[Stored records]
····················

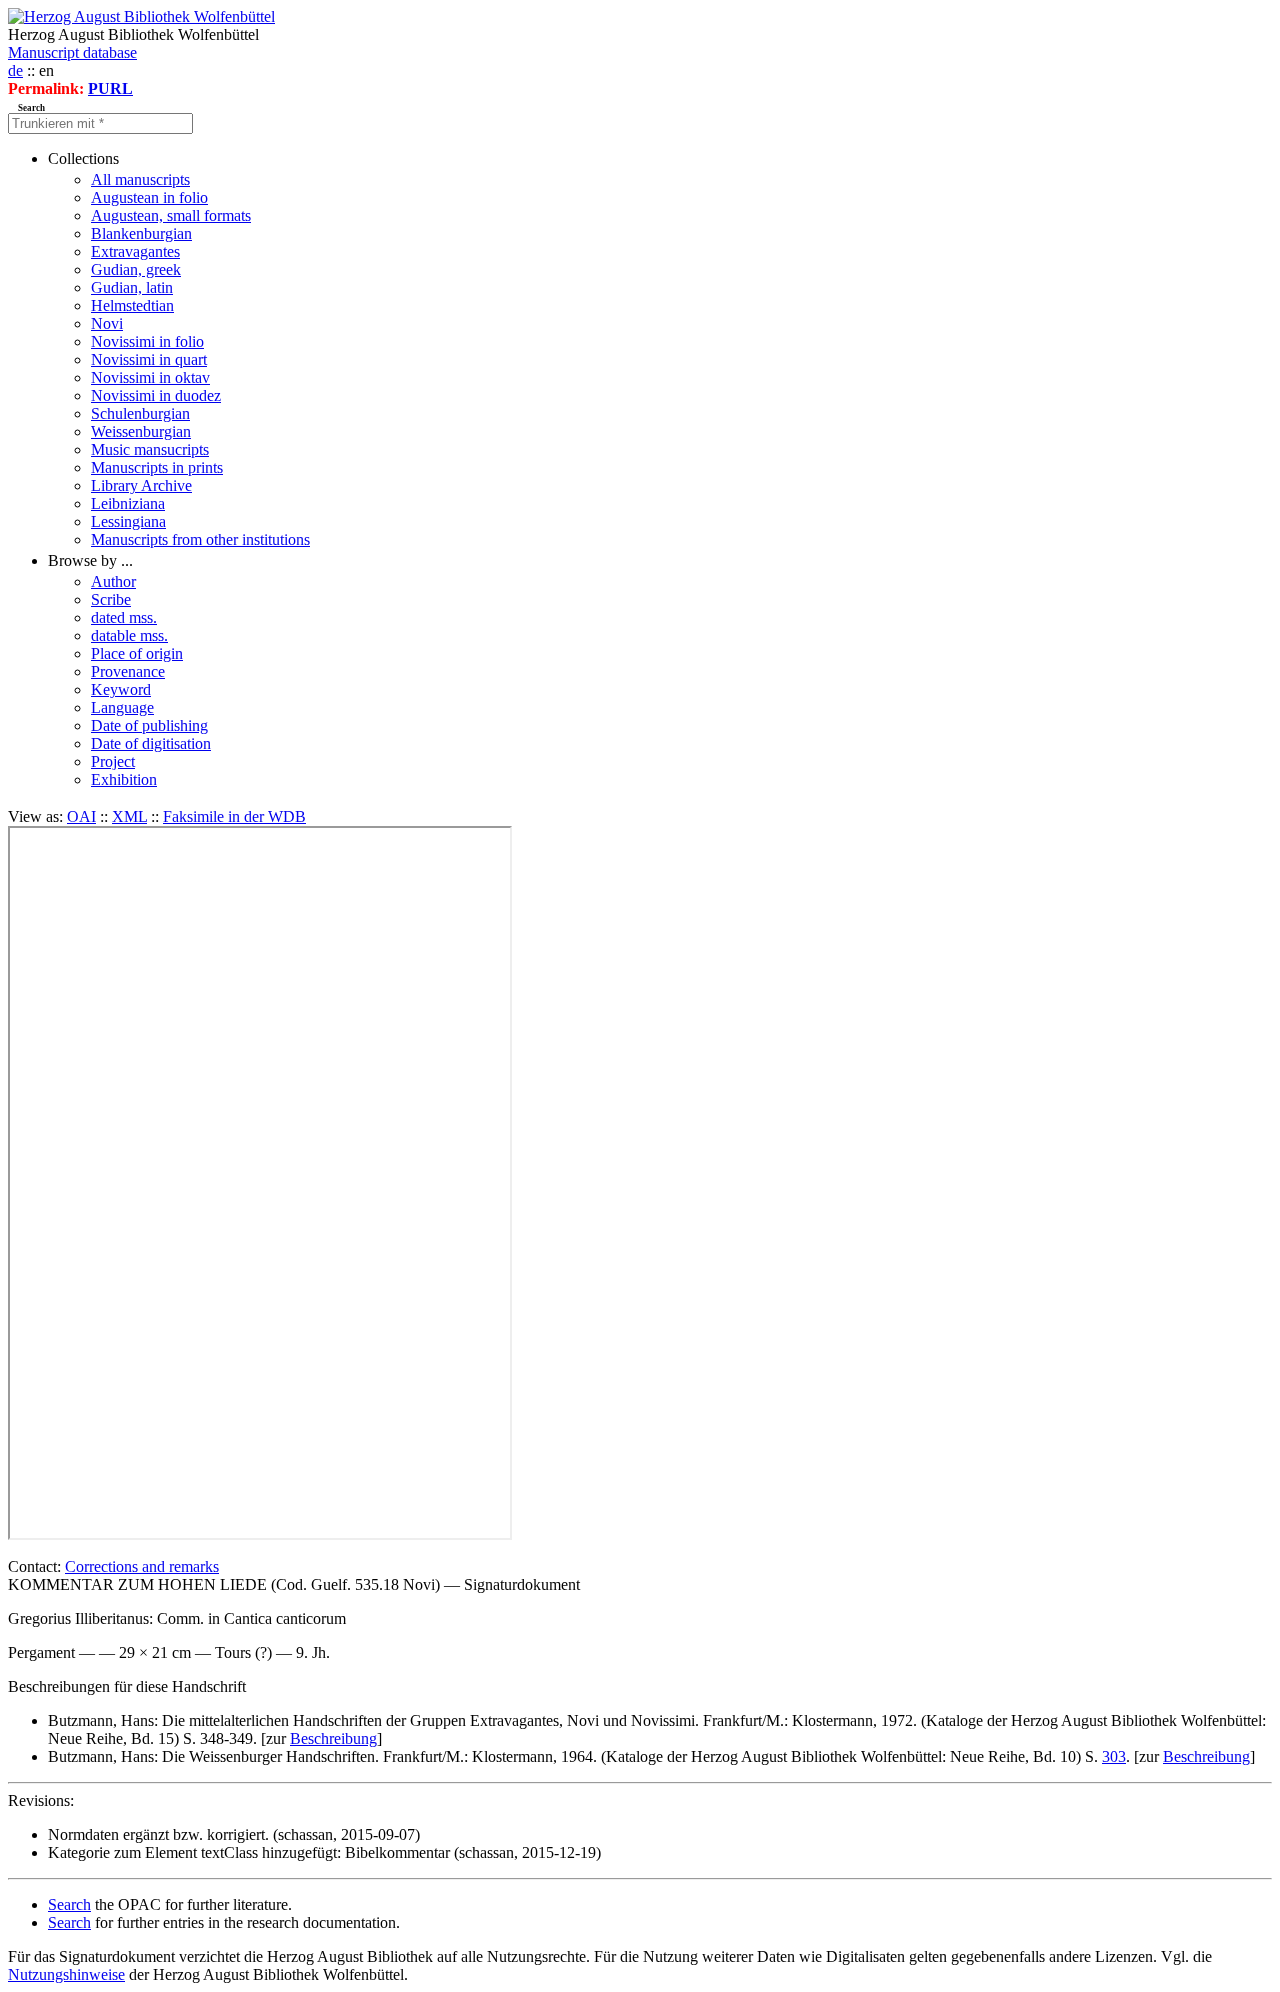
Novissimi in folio (147, 341)
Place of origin (137, 653)
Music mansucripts (150, 449)
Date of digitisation (151, 743)
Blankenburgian (141, 233)
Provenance (128, 671)
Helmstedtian (132, 305)
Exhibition (124, 779)
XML (129, 816)
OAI (81, 816)
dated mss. (124, 617)
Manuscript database (72, 52)
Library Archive (141, 485)
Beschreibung (333, 1738)
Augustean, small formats (171, 215)
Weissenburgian (141, 431)
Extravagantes (135, 251)
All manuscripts (140, 179)
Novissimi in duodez (156, 395)
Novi (107, 323)
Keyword (121, 689)
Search (69, 1904)
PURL (110, 88)
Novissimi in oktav (150, 377)
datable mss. (129, 635)
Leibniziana (128, 503)
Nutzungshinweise (66, 1974)
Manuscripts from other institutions (200, 539)
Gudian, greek (136, 269)
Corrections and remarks (142, 1566)
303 (1114, 1756)
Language (122, 707)
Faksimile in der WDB (234, 816)
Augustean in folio (149, 197)
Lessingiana (128, 521)
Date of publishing (149, 725)
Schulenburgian (140, 413)
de (15, 70)
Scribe (111, 599)
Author (113, 581)
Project (113, 761)
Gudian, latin (132, 287)
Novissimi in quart (149, 359)
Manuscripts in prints (157, 467)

····················

§ **Instructions for the task**: With images excluded, write the records above out again exactly.

§ **Solution to this task**:
Novissimi in folio (147, 341)
Place of origin (137, 653)
Music mansucripts (150, 449)
Date of digitisation (151, 743)
Blankenburgian (141, 233)
Provenance (128, 671)
Helmstedtian (132, 305)
Exhibition (124, 779)
XML (129, 816)
OAI (81, 816)
dated mss. (124, 617)
Manuscript database (72, 52)
Library Archive (141, 485)
Beschreibung (333, 1738)
Augustean, small formats (171, 215)
Weissenburgian (141, 431)
Extravagantes (135, 251)
All manuscripts (140, 179)
Novissimi in duodez (156, 395)
Novi (107, 323)
Keyword (121, 689)
Search (69, 1904)
PURL (110, 88)
Novissimi in oktav (150, 377)
datable mss. (129, 635)
Leibniziana (128, 503)
Nutzungshinweise (66, 1974)
Manuscripts from other institutions (200, 539)
Gudian, greek (136, 269)
Corrections and remarks (142, 1566)
303 (1114, 1756)
Language (122, 707)
Faksimile in der WDB (234, 816)
Augustean in folio (149, 197)
Lessingiana (128, 521)
Date of publishing (149, 725)
Schulenburgian (140, 413)
de (15, 70)
Scribe (111, 599)
Author (113, 581)
Project (113, 761)
Gudian, latin (132, 287)
Novissimi in quart (149, 359)
Manuscripts in prints (157, 467)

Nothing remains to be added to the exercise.